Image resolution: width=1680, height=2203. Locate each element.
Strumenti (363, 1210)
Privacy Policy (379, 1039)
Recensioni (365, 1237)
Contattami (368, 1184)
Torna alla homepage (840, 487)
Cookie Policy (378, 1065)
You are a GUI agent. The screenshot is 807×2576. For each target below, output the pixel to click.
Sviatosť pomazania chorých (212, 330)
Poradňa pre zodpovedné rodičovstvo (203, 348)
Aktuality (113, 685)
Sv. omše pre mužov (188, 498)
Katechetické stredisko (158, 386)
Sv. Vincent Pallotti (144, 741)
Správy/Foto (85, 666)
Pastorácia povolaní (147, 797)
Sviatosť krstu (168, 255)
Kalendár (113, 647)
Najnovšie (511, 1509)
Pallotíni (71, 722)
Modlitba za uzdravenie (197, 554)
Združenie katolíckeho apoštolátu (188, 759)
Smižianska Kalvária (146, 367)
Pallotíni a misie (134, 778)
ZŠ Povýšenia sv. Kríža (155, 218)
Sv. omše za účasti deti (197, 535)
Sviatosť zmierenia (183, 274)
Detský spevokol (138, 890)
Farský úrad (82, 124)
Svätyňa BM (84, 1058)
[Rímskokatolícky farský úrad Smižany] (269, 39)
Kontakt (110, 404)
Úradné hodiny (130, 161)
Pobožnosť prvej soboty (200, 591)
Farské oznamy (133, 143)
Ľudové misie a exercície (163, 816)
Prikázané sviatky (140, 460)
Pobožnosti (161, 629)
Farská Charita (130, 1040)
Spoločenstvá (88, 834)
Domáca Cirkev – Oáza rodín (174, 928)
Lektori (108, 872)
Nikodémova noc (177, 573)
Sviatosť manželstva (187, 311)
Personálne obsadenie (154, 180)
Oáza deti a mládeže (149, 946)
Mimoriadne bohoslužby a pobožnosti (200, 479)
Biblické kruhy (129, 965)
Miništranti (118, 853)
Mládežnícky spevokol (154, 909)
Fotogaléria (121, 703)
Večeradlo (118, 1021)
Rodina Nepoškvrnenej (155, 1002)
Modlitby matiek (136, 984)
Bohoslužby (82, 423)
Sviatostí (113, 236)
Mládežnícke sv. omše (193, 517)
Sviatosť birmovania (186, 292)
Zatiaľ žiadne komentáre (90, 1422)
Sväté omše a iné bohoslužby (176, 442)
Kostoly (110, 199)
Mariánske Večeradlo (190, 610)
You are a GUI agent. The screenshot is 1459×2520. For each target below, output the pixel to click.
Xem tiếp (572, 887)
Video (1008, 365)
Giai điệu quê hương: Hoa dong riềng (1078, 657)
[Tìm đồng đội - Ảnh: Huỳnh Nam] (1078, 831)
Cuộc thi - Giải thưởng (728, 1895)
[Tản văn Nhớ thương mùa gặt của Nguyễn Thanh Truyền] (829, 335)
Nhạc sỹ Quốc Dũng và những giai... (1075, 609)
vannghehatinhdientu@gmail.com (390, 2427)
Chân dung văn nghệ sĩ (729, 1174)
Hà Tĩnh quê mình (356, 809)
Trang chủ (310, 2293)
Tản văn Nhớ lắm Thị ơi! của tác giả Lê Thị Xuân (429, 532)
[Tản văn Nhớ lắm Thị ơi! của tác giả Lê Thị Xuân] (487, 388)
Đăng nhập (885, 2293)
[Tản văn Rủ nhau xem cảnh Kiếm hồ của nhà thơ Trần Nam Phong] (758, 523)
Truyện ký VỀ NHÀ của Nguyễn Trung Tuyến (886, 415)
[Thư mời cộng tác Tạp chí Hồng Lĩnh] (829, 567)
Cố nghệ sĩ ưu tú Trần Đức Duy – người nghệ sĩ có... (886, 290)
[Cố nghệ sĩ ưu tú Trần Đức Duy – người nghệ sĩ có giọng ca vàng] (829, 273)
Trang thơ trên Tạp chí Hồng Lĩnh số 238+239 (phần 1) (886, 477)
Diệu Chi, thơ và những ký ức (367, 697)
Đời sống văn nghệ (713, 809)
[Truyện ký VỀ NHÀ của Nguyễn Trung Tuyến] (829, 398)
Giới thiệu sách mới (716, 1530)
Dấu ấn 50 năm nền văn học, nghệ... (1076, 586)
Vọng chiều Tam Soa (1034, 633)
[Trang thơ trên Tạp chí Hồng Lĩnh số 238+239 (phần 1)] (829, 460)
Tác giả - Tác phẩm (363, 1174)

◇ ◇ ◇

Only one stretch of the data above is needed. Restate it word for word, from the line containing "Farské oznamy (133, 143)" through the line containing "Trang chủ (310, 2293)", both ends included.

§ REPLY
Farské oznamy (133, 143)
Ľudové misie a exercície (163, 816)
Prikázané sviatky (140, 460)
Pobožnosti (161, 629)
Farská Charita (130, 1040)
Spoločenstvá (88, 834)
Domáca Cirkev – Oáza rodín (174, 928)
Lektori (108, 872)
Nikodémova noc (177, 573)
Sviatosť manželstva (187, 311)
Personálne obsadenie (154, 180)
Oáza deti a mládeže (149, 946)
Mimoriadne bohoslužby a pobožnosti (200, 479)
Biblické kruhy (129, 965)
Miništranti (118, 853)
Mládežnícky spevokol (154, 909)
Fotogaléria (121, 703)
Večeradlo (118, 1021)
Rodina Nepoškvrnenej (155, 1002)
Modlitby matiek (136, 984)
Bohoslužby (82, 423)
Sviatostí (113, 236)
Mládežnícke sv. omše (193, 517)
Sviatosť birmovania (186, 292)
Zatiaľ žiadne komentáre (90, 1422)
Sväté omše a iné bohoslužby (176, 442)
Kostoly (110, 199)
Mariánske Večeradlo (190, 610)
You are a GUI agent. The screenshot is 1459×2520. For each target below, output the pixel to click.
Xem tiếp (572, 887)
Video (1008, 365)
Giai điệu quê hương: Hoa dong riềng (1078, 657)
[Tìm đồng đội - Ảnh: Huỳnh Nam] (1078, 831)
Cuộc thi - Giải thưởng (728, 1895)
[Tản văn Nhớ thương mùa gặt của Nguyễn Thanh Truyền] (829, 335)
Nhạc sỹ Quốc Dũng và những giai... (1075, 609)
vannghehatinhdientu@gmail.com (390, 2427)
Chân dung văn nghệ sĩ (729, 1174)
Hà Tĩnh quê mình (356, 809)
Trang chủ (310, 2293)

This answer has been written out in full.